When an author as distinguished as Amartya Sen, Nobel Laureate in economics and acclaimed polymath and thinker, writes on the issue of justice, one expects great insight into an aspect central to human life and democracy. With more than 400 dense pages of text and footnotes, over 30 pages of notes, and a long preface, Sen's book tries to take the reader through a labyrinth of ideas and literature from ancient times to modern days. Indeed, in proposing an approach that is philosophically and morally relevant to human freedom and capability, and that integrates well with modern views on democracy and openness, Sen makes a stalwart contribution to the literature of our times.

Sen's essential thesis is simple. He sets up a contrast between two views of justice. The more paradigmatic traditional view, which Sen calls transcendental institutionalism, based on John Rawls's A Theory of Justice is set against a more realization-focused comparative approach developed by many thinkers and espoused by Sen himself. The former depends on a social contract among individuals that will ostensibly evolve in a hypothetical 'original condition' of impartiality where everyone is free of their vested interests due to a 'veil of ignorance' that separates them from what they will be in the real world. This is then supposed to lead to two fundamental principles of justice (liberty, equality and equity) and determine the right institutions and rules governing justice, after which we are home and free on the road to perfect justice. In the latter view, Sen questions whether perfect justice is either attainable or required, and if creating institutions and rules are sufficient to see that justice is actually achieved in the real world. The answer, rather obviously, is no. We are mostly not interested in what perfect or ideal justice is in a given situation; mostly, what we have are two or more options that we need to assess to see which would be more just. Such assessment, should be based on reasoning, preferably public reasoning that is open, impartial, and democratic and leads to the best social choices and actual realization of justice among people in the real world. The contrast between the two concepts is also presented by Sen as the distinction between the concepts of niti and nyaya in Indian thought.

This overarching message of the book and the additional weight provided by someone like Sen in pushing it, is a valuable one. It suggests that in a world rife with problems and conflicts, citizens and the media have a more central role in engaging with issues, learning about them, reasoning publicly over diverse choices, and arriving at rational and better courses of action.

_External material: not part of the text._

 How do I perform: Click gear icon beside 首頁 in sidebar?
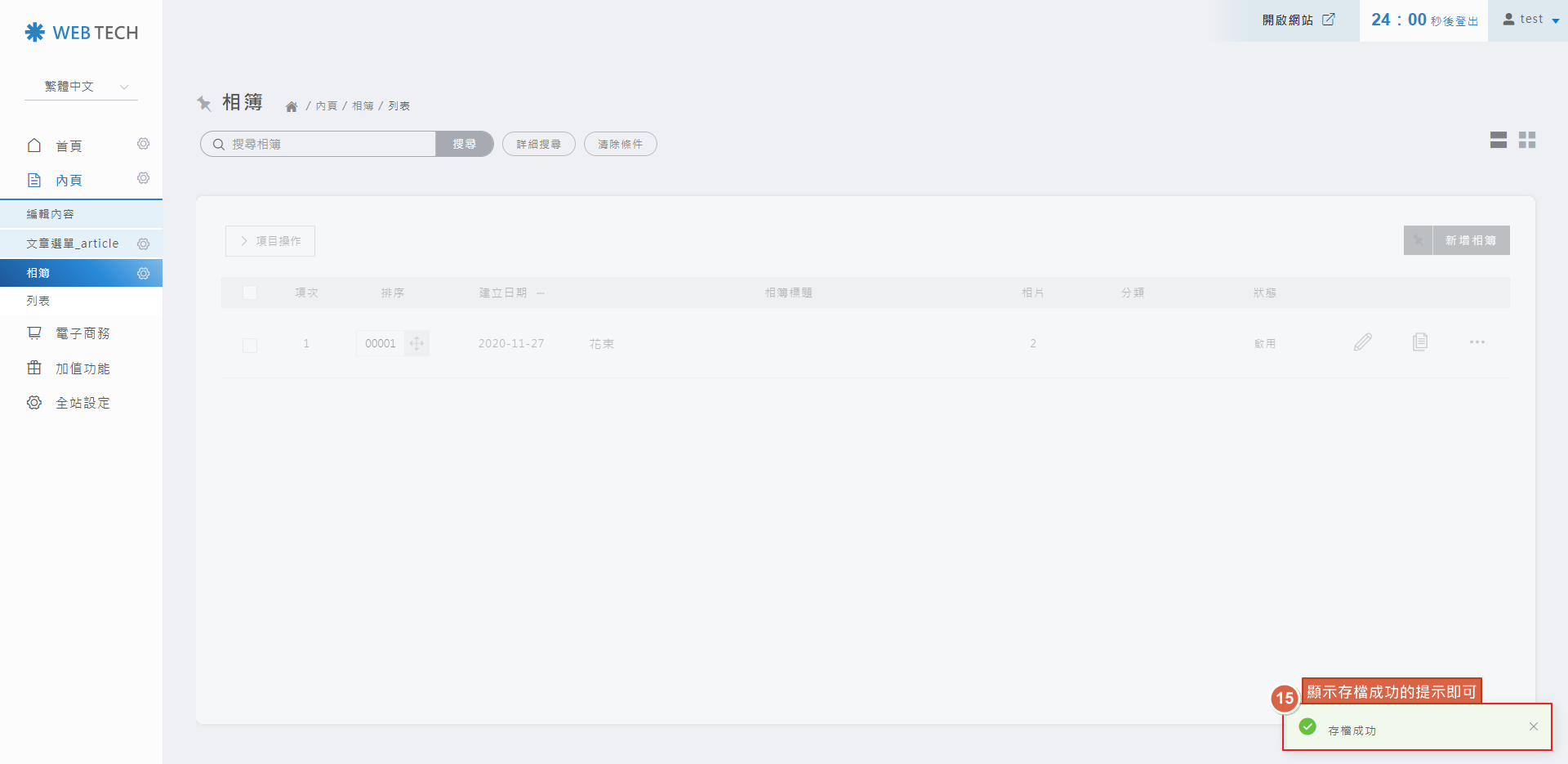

In the end, however, the book disappoints more than it edifies, it frustrates more than it clarifies. To be fair, this is not because Sen's reasoning is defective or that the approach to justice he espouses in the book is vague or poorly reasoned. It fails partly because Sen is not really saying anything new in this book that he and others have not already said earlier. More important, Sen buries his simple and highly relevant thinking and his effort to pull ideas together under a cloud of pedantry and repetition. Only a diehard reader willing to suffer some poor, laboured writing in order to grasp some really rich ideas can plough through this book.

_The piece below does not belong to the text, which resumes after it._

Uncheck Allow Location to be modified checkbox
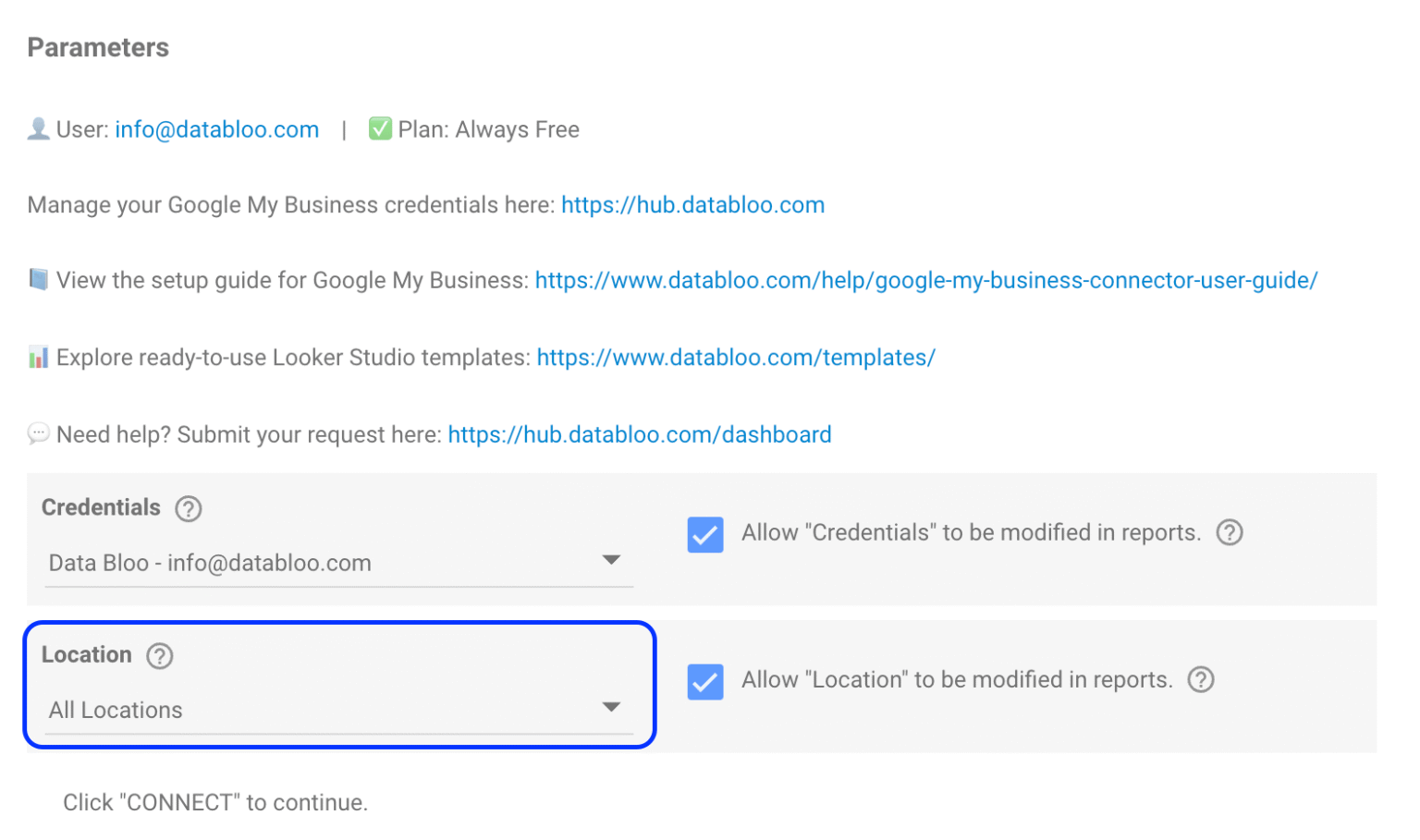The image size is (1420, 840). pyautogui.click(x=705, y=682)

Does a man who knows so much about the economy of the world, know so little about the economy of words?

Early on, Sen describes the essential features of Rawls's theory briefly, with the apology that "...every summary is ultimately an act of barbarism..." and his counter-view and reasoning. This, along with other related ideas on the importance of reason and impartiality, is then repeated many times (easily over a dozen times, but one loses count) throughout the book. Not only does Sen repeat the basic idea of justice (often in more or less the same words) in the text, he repeats himself in the extensive footnotes, and just in case you haven't caught on, he obligingly marks in numerous additional footnotes that this same point was already made by him in an earlier chapter. It becomes rather more than a passing annoyance when he repeats his expression of what Rawls's 'veil of ignorance' means thrice in two paragraphs (pg. 197-8). If summaries are an act of barbarism, then how does one describe such verbiage: vandalism? To quote Sen himself (pg. 73): "Words have their significance but we must not become too imprisoned by them. Or even better, if only Sen had heeded the words of Ludwig Wittgenstein quoted in the first sentence of the first chapter of his book: "What can be said at all can be said clearly; and whereof one cannot speak thereof one must be silent."

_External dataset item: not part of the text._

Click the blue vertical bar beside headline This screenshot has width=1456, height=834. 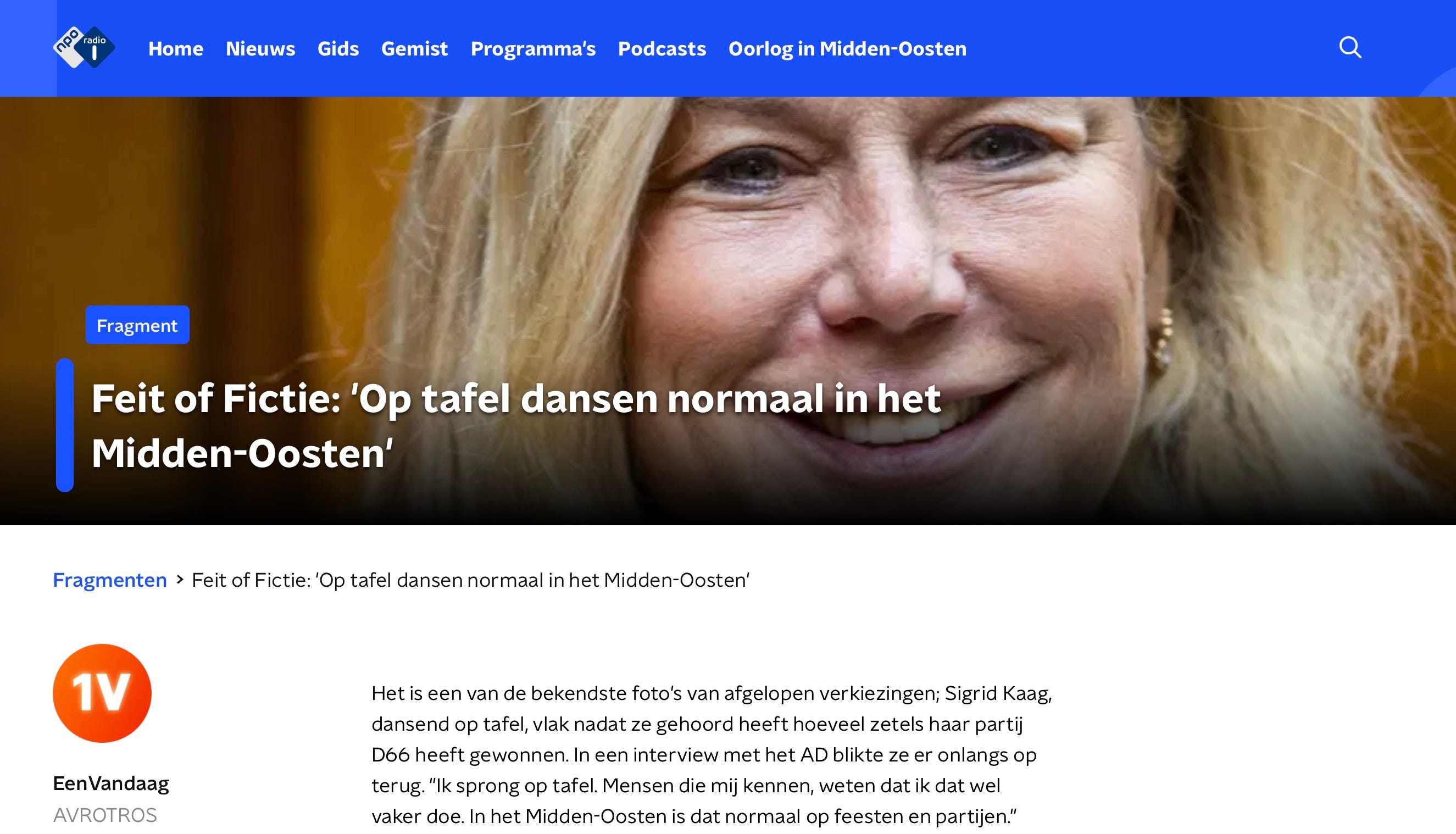(x=65, y=425)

Reading Sen's repetitive work, one feels for his editor, Stuart Profitt, who Sen says in the Acknowledgements made "invaluable comments and suggestions... almost on every page of every chapter", mentioning his "relief" at the end of this book, which we come to understand well. Still, one wishes Sen could have 'Profitted' more from the editing. Sorely tempted, at the end of the 400+ page book to commit a barbaric act myself, I summarised his tome into a single sentence:
John Rawls's theory that perfect justice can be derived by creating the right institutions and rules based on principled social contracts among people in a hypothetical original condition where everyone is ignorant of what they will be in the real world, is untenable; instead, the idea of justice requires open, impartial, and public reasoning to arrive at more just and democratic solutions through social choices made by comparing actual available alternatives, while being mindful of process and outcome on people in the real world.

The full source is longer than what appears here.